#### Given entries
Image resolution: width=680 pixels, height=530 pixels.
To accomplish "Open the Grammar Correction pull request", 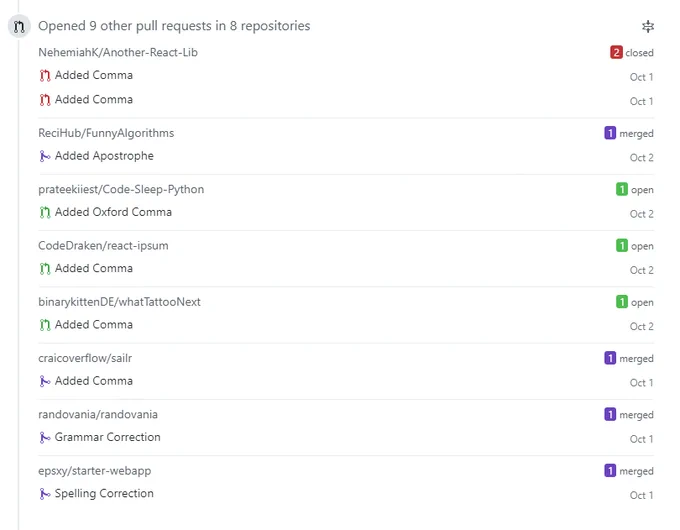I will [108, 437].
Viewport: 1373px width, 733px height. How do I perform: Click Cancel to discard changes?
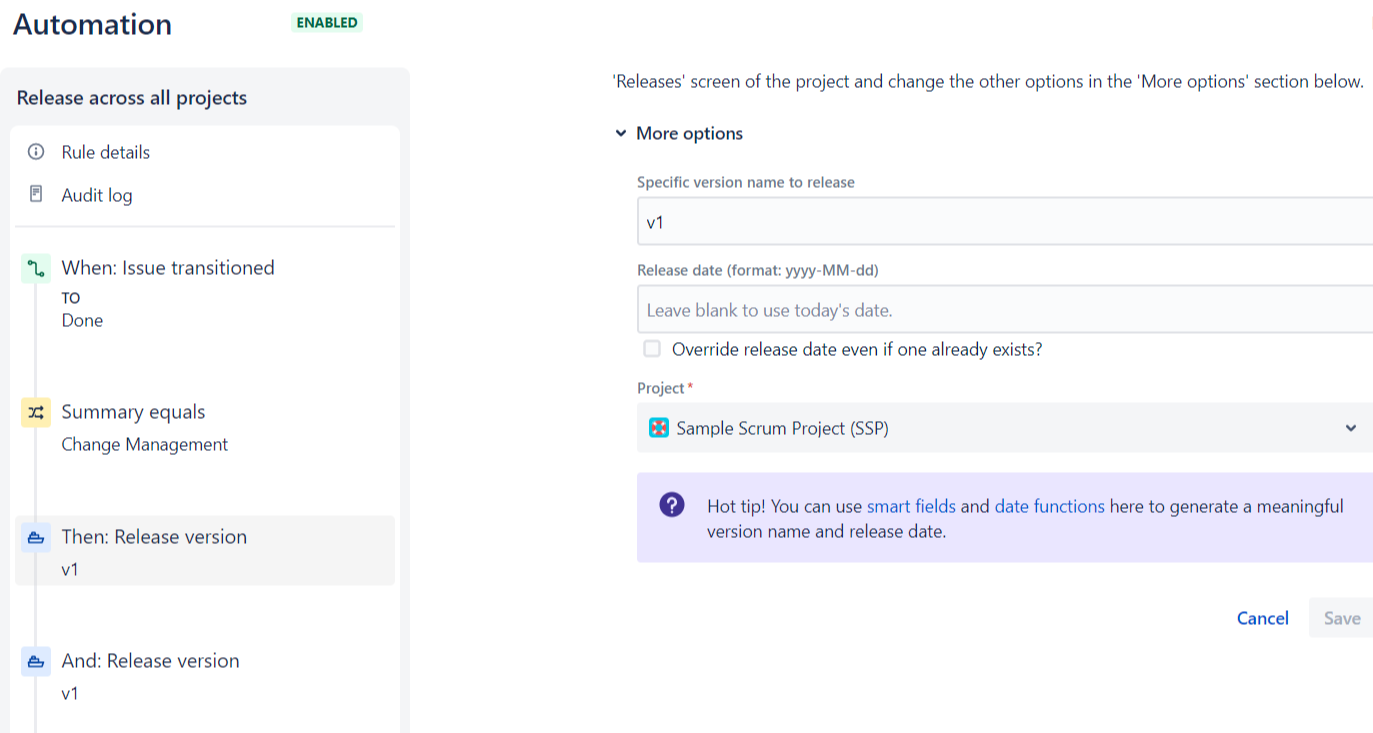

---

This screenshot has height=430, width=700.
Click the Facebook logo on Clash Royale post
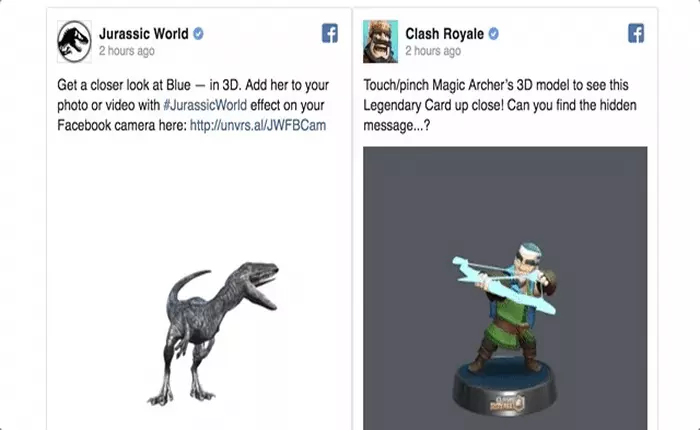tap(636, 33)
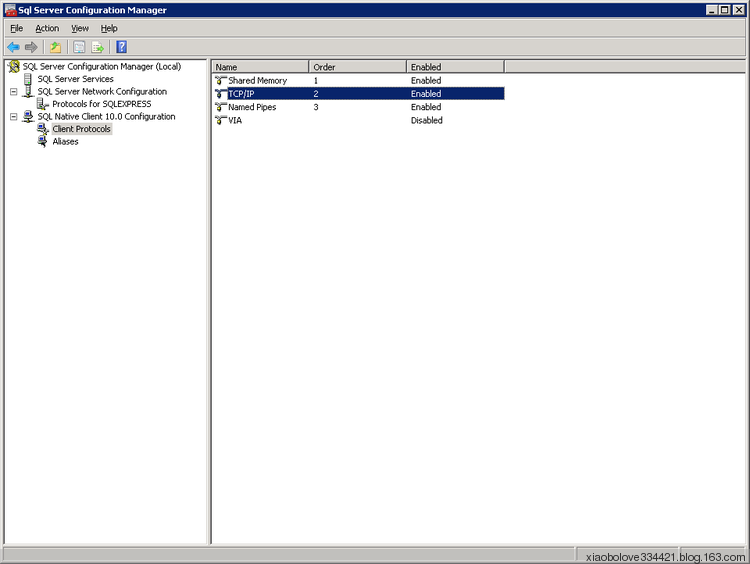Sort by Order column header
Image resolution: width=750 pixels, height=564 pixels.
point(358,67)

...

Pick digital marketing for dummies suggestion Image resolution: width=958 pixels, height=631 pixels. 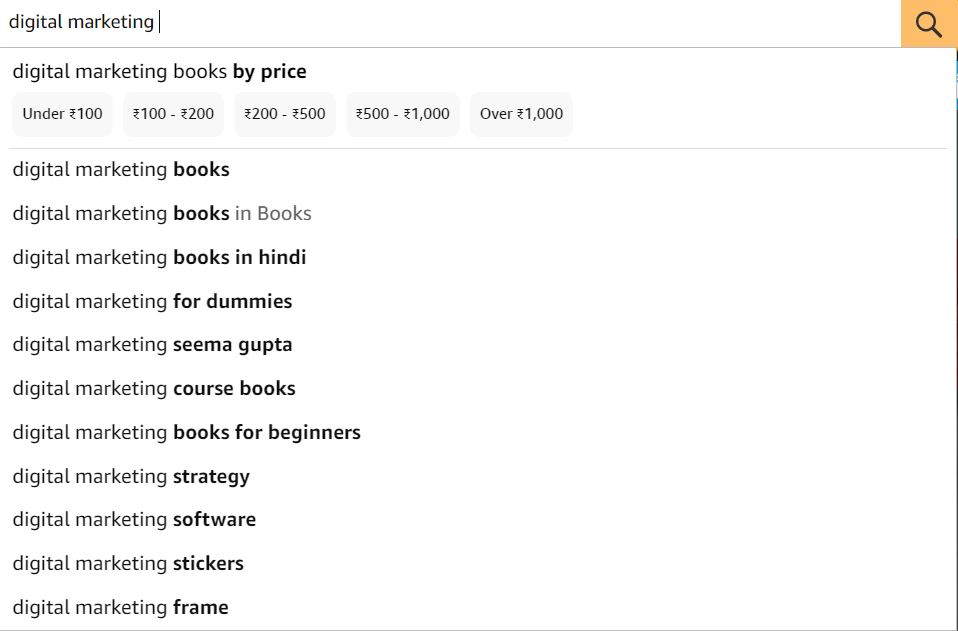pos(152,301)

#### Problem to work on
Pick out every line of the items above containing the word "Click" and copy each of those lines in full.

#### Expected output
Viewport: 1373px width, 733px height. How do I perform: Click Cancel to discard changes?
Click the Facebook logo on Clash Royale post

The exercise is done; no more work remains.